Les Algériens sont de gros consommateurs de lait. De 2005 à 2013, la consommation moyenne de lait en Algérie a doublé, passant de 100 à 200 litres par habitant, d’après Hassan Menouer. L’Etat, pour satisfaire cette demande, recourt à l’importation. Ainsi, la facture de lait qui était de 24,5 milliards de dinars en 2011, est passée à 26 milliards de dinars en 2012 et a atteint 30 milliards de dinars en 2013, affirme Abdelaziz Ait Abderrahmane.

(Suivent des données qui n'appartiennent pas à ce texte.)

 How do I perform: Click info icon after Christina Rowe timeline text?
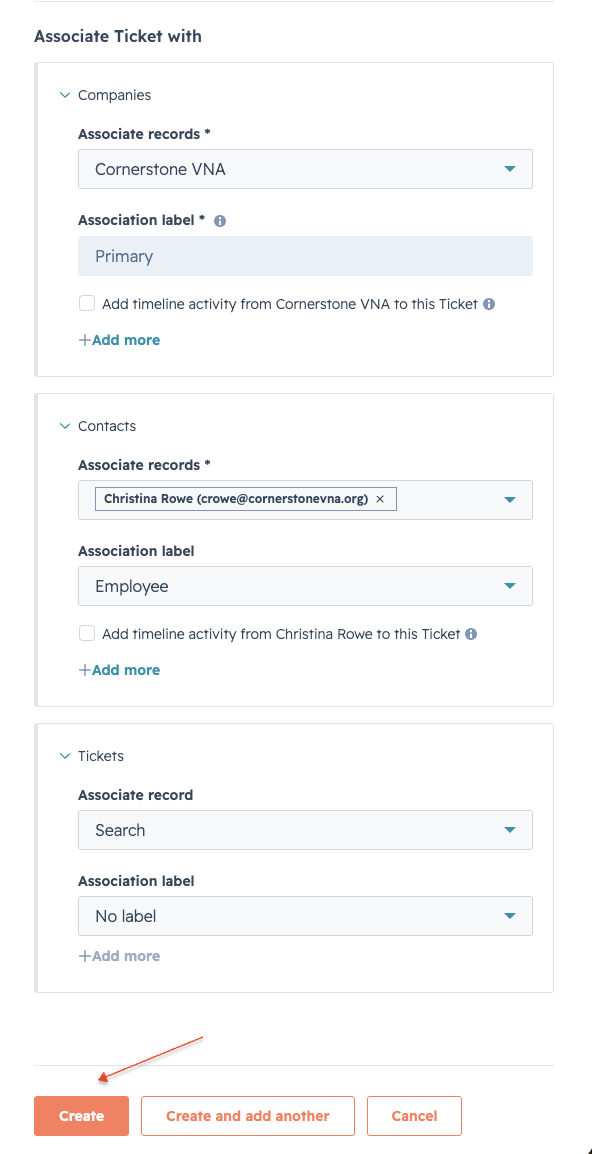(x=471, y=634)
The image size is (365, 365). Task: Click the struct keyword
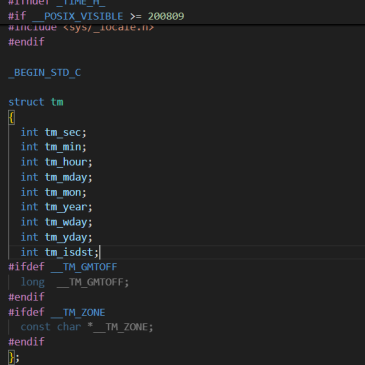(26, 102)
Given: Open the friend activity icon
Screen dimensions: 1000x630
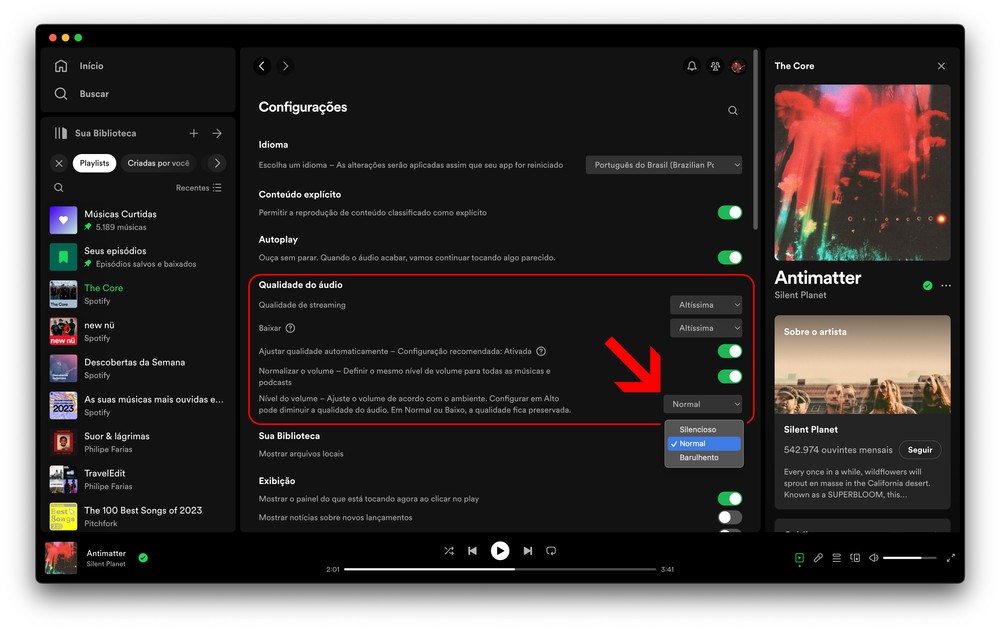Looking at the screenshot, I should coord(715,66).
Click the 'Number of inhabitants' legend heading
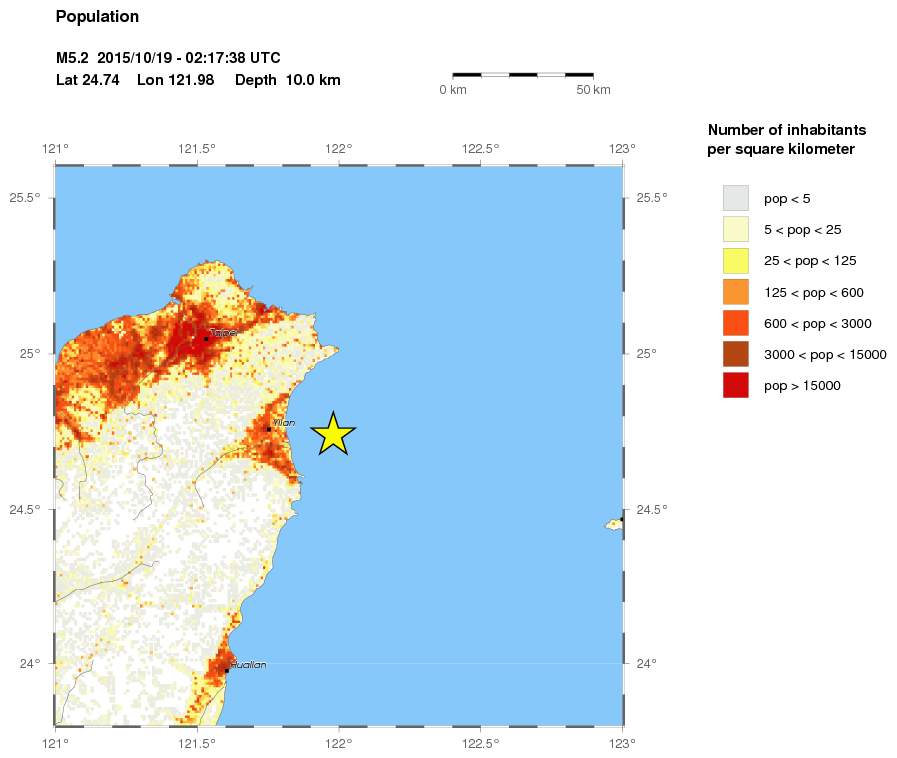This screenshot has height=758, width=897. [x=786, y=130]
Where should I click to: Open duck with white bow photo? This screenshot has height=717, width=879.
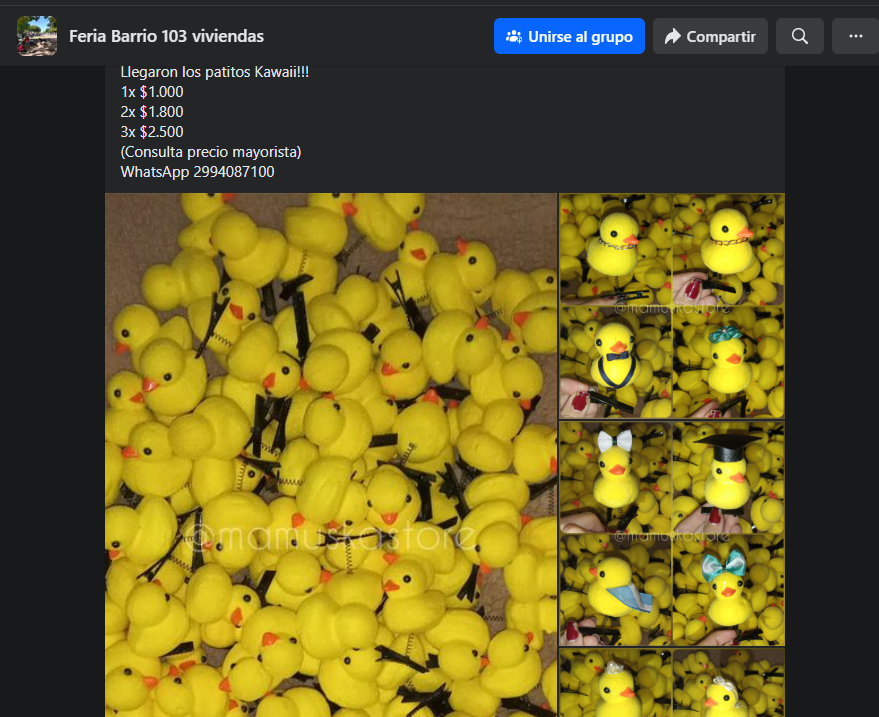(615, 477)

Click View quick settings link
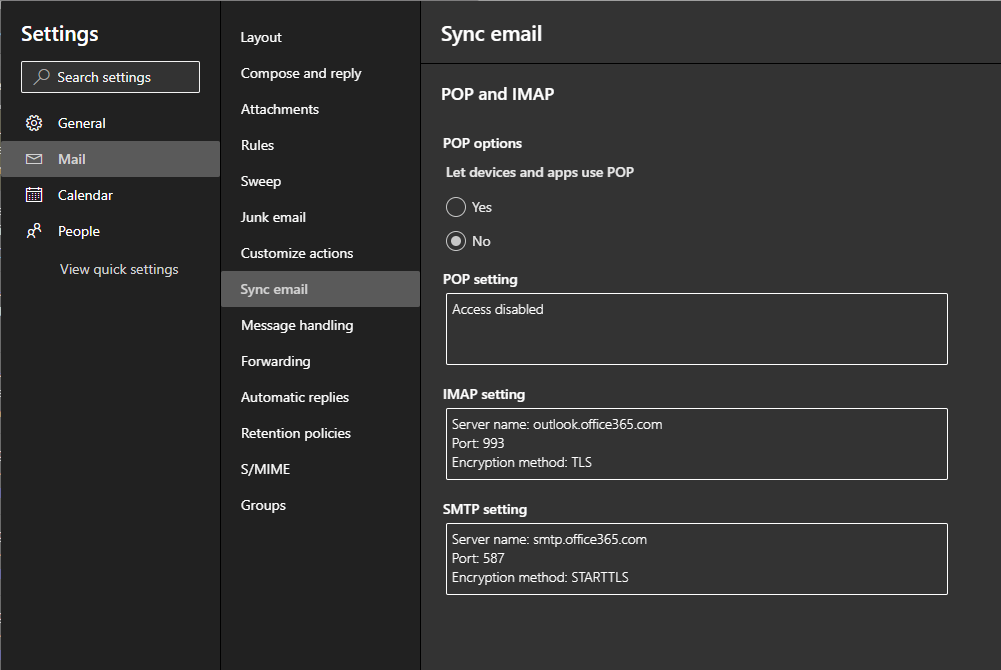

Menace de grève à Colaital -Birkhadem : spectre de pénurie de lait à Alger

Etant la plus touchée par la rareté du lait en sachet, la capitale risque de connaitre dans les prochains jours une rupture totale en lait, après la menace de grève brandie par les travailleurs de la laiterie Colaital de Birkhadem. Cette dernière assure 60% des besoins des consommateurs algérois. La section UGTA de l’usine une filière du Groupe Giplait,  a déposé mercredi  un préavis de grève, menaçant de recourir au débrayage dès mercredi prochain. Dans un communiqué, la section UGTA exprime des revendications liées aux primes de rendement et aux modalités de promotion. «Les réunions du syndicat avec les directions de Colaital, de Giplait ou du ministère de l’Agriculture pour prendre en charge les préoccupations exprimées par les travailleurs n’ont été suivies d’aucune mesure concrète», déplore le syndicat qui dénonce le refus de dialogue manifesté par la direction.

Selon un représentant syndical, un conseil national du syndicat UGTA du groupe Giplait se réunira au cours de la semaine prochaine. «Toutes les filiales du groupe risquent d’être paralysées, si le conseil national adopte le mot d’ordre pour une grève. La situation est intenable dans toutes les filiales. Les travailleurs réclament une amélioration des conditions de travail, mais aussi un redressement des outils de travail. Il n’y a pas longtemps, nos unités produisaient des yaourts, des fromages et autres dérivés de lait, mais aujourd’hui, elles sont à peine capables de couvrir les besoins en lait en sachet», affirme Ali Khelili, secrétaire général du syndicat.

Dans une conférence animée mercredi à Alger par l’UGCAA, le représentant des distributeurs de lait de la wilaya d’Alger, Farid Oulmi, a estimé que la pénurie de lait constatée au niveau de la capitale est due principalement à la baisse de la production au niveau de la laiterie de Birkhadem, suite à un conflit social Syndicat UGTA-Direction. Selon lui, la capacité théorique de l’usine est entre 400.000 et 450.000 litres/jour, une production assurée par trois brigades travaillent en 24/24h. « Théoriquement, car on ne voit pas cette quantité sur le terrain », regrette Oulmi. L’UGCAA demande à porter la production à 600.000 L/J. Pour Salah Souilah, SG de l’UGCAA, le problème ne concerne pas la poudre de lait qui reste « disponible ».